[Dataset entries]
◇ ◇ ◇ ◇

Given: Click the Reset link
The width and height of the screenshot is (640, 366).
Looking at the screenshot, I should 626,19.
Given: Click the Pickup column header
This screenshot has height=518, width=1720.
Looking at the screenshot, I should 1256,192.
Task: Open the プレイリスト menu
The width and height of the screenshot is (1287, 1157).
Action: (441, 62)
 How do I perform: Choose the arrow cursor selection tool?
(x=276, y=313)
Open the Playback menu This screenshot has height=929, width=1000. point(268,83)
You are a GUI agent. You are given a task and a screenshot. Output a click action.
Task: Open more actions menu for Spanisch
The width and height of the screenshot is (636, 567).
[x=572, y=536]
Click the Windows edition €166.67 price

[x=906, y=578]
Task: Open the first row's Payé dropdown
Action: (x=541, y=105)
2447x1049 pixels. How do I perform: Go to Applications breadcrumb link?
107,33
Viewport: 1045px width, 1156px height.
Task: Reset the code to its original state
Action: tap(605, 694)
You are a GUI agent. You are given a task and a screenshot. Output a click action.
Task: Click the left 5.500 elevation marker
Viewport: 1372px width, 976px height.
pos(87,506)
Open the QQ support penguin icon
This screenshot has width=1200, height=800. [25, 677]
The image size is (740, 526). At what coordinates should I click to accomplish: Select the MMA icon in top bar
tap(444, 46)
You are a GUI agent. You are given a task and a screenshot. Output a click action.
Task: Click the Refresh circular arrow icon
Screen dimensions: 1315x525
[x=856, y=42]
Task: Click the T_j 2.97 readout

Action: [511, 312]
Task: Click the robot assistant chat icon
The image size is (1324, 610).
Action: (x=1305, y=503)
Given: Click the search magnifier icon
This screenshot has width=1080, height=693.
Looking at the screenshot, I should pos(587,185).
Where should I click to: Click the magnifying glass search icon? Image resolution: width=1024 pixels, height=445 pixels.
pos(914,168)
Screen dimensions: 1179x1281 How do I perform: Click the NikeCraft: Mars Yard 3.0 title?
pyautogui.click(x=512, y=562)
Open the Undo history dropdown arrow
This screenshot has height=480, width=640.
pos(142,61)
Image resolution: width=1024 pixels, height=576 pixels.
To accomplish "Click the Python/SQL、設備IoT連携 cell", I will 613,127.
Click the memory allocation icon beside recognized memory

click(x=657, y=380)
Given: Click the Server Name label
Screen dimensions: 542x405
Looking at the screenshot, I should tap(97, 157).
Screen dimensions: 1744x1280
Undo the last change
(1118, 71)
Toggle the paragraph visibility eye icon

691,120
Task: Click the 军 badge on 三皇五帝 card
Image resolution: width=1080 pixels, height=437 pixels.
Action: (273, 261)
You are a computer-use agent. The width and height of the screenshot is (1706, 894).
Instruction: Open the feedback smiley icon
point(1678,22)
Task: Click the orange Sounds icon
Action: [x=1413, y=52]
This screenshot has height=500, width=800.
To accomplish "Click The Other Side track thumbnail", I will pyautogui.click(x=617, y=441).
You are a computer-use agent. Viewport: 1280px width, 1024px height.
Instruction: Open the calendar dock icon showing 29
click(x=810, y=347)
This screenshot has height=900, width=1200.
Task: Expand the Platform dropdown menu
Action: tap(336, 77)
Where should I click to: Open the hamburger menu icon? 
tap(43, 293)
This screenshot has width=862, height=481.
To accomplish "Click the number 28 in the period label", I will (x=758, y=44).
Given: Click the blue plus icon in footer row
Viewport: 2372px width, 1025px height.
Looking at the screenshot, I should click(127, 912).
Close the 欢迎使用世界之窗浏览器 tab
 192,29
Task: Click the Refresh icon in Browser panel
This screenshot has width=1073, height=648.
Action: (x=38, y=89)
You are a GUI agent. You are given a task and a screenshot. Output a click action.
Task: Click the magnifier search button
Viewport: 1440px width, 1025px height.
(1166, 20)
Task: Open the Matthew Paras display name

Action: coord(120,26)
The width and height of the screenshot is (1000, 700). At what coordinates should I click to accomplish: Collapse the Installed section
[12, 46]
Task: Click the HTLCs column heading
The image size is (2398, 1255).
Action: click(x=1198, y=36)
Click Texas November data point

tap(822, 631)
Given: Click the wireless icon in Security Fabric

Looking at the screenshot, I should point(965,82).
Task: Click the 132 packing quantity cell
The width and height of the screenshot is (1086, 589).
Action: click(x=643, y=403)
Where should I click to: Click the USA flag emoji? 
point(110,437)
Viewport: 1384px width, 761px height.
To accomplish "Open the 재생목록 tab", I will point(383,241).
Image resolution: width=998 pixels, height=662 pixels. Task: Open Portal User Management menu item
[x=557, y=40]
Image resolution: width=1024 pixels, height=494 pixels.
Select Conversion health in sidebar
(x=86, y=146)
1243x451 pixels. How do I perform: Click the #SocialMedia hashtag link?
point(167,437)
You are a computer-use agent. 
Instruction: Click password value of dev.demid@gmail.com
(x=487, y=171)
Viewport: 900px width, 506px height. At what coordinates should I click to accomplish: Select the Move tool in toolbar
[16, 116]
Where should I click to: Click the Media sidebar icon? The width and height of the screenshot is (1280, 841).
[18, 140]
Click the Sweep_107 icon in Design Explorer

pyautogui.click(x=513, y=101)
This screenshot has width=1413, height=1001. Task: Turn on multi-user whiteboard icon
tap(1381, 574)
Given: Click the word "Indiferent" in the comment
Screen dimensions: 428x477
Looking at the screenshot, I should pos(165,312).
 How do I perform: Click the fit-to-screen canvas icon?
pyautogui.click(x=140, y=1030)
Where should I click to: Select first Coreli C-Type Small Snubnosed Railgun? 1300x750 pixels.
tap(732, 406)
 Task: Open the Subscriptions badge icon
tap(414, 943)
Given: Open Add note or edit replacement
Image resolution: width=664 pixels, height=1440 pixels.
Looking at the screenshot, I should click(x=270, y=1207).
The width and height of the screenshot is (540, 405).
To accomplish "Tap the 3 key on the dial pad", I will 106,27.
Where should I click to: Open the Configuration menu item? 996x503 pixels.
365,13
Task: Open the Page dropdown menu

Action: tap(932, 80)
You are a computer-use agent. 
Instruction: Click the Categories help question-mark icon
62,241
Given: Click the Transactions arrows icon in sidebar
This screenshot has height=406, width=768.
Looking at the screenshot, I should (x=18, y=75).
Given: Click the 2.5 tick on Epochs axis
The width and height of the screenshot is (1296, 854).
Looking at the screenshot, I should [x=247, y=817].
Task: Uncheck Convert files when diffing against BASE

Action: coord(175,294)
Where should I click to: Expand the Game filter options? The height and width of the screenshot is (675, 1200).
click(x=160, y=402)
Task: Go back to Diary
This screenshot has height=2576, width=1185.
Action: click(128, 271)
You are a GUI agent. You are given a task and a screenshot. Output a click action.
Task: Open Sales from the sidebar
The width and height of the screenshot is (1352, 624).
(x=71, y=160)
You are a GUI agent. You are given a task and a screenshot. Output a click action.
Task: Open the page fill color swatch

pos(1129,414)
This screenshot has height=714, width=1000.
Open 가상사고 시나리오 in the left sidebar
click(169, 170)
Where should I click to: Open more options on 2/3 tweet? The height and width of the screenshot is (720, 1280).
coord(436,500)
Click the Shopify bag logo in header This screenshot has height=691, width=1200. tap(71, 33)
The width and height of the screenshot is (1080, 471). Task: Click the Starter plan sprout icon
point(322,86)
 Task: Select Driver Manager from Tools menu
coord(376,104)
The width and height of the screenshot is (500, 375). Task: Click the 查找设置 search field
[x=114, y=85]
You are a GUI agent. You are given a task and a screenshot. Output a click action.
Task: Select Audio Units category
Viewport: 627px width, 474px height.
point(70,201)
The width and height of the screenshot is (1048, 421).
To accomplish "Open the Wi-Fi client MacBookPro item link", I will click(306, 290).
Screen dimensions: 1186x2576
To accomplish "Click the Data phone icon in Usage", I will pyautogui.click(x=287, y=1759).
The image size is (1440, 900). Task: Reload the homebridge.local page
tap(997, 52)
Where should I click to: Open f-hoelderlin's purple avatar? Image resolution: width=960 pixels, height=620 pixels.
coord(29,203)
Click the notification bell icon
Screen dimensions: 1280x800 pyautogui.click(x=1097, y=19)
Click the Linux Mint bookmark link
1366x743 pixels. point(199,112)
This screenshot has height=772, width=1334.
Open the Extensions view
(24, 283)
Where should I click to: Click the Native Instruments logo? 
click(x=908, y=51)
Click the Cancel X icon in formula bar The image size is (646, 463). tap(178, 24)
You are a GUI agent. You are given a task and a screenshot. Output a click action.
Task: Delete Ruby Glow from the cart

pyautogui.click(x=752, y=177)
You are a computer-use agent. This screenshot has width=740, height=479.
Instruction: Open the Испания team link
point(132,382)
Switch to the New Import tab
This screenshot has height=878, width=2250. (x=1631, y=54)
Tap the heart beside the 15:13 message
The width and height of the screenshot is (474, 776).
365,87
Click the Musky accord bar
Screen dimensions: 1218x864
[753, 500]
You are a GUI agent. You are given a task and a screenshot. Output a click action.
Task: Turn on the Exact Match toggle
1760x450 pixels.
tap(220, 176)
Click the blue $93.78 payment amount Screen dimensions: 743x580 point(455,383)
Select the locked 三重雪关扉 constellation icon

◇ ◇ ◇ ◇

- _What to do_: Print, from the entries above, the line with "Image resolution: width=1024 pixels, height=576", the line with "Given: Click the Server Name label" and all lines between them, exactly and with nothing else.

- _Your response_:
Image resolution: width=1024 pixels, height=576 pixels.
To accomplish "Click the Python/SQL、設備IoT連携 cell", I will 613,127.
Click the memory allocation icon beside recognized memory

click(x=657, y=380)
Given: Click the Server Name label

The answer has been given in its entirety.